Passage shown:
>>>
I met George for the first time when he saved my life in 1960. I had come to New York from Stanford to take up a film apprenticeship with Shirley Clarke. When I met Shirley for breakfast in the Chelsea Hotel she said, "Oh, I'm terribly sorry. There isn't a job. Did you really come 3,000 miles to work with me? Pity! I guess I should have told you. Sorry again!" I cursed Shirley for her thoughtlessness but she did me one immense favor. She gave me George's telephone number and said I could try him for a job. So began a wonderful lifetime friendship.

George was then making sponsored documentaries, and I worked with him as camera assistant on a movie called The Furlined Foxhole. It was made for an insurance company, and is not one of George's best. But it helped me to get to know George, and also his crazy, superbly talented cameraman Terry McCartney- Filgate. Together they made a great pair: George, fastidious, meticulous, and great on script; and Terry, iconoclastic, acid-tongued, devastatingly brilliant, and very funny. Both taught me the rudiments of filmmaking.

Life with George never finished when he called "cut." You were welcomed at his home, treated to drinks at New York's Irish pubs, and more important, made welcome at his lectures. At that time George was teaching at Columbia, and I was invited by him to sit in on the screenings and discussions. I marveled at his technique. His lectures embraced you, seduced you. It was a friend talking to a friend. So, as I saw All My Babies and other films of George's, I gradually completed my Stanford education. Only later did I realize how privileged I had been [End Page 41] to meet George at such a pivotal point in my life. He showed me the way. But more on that later.
<<<
Short problem 1:
Answer each question using the memoir excerpt.
(a) Where did the narrator meet Shirley Clarke for breakfast?
(b) On which movie did the narrator work as George's camera assistant?
(c) Where was George teaching at that time?
Short problem 2: Copy the part of the memoir excerpt between "George was then" and "rudiments of filmmaking.", inclusive, and replace "insurance company" with "shipping firm".
The data that comes next has no connection to the memoir excerpt.

Data shown:
>>>
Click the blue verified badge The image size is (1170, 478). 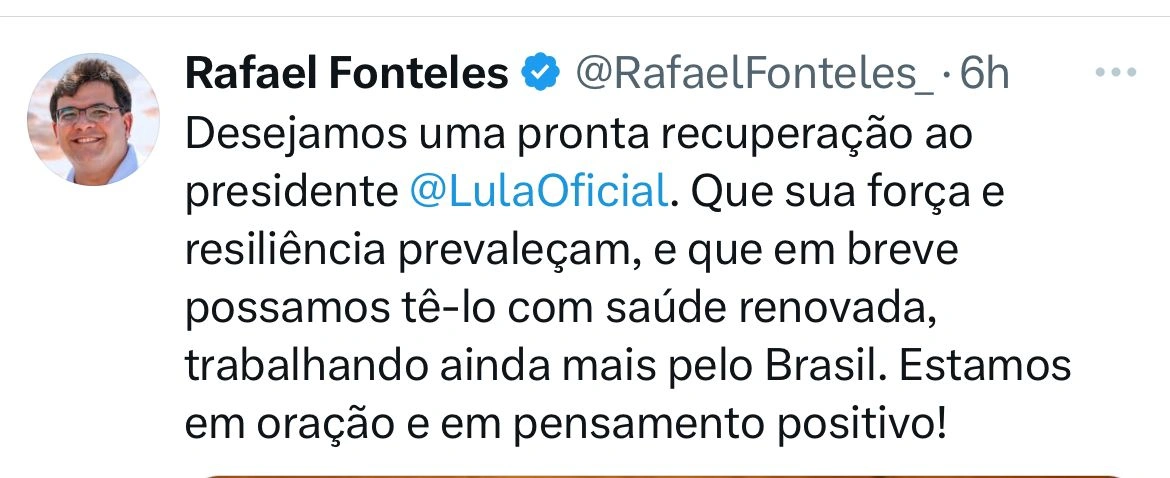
<<<
Correct output 1:
(a) In the Chelsea Hotel.
(b) The Furlined Foxhole.
(c) At Columbia.

Correct output 2:
George was then making sponsored documentaries, and I worked with him as camera assistant on a movie called The Furlined Foxhole. It was made for an shipping firm, and is not one of George's best. But it helped me to get to know George, and also his crazy, superbly talented cameraman Terry McCartney- Filgate. Together they made a great pair: George, fastidious, meticulous, and great on script; and Terry, iconoclastic, acid-tongued, devastatingly brilliant, and very funny. Both taught me the rudiments of filmmaking.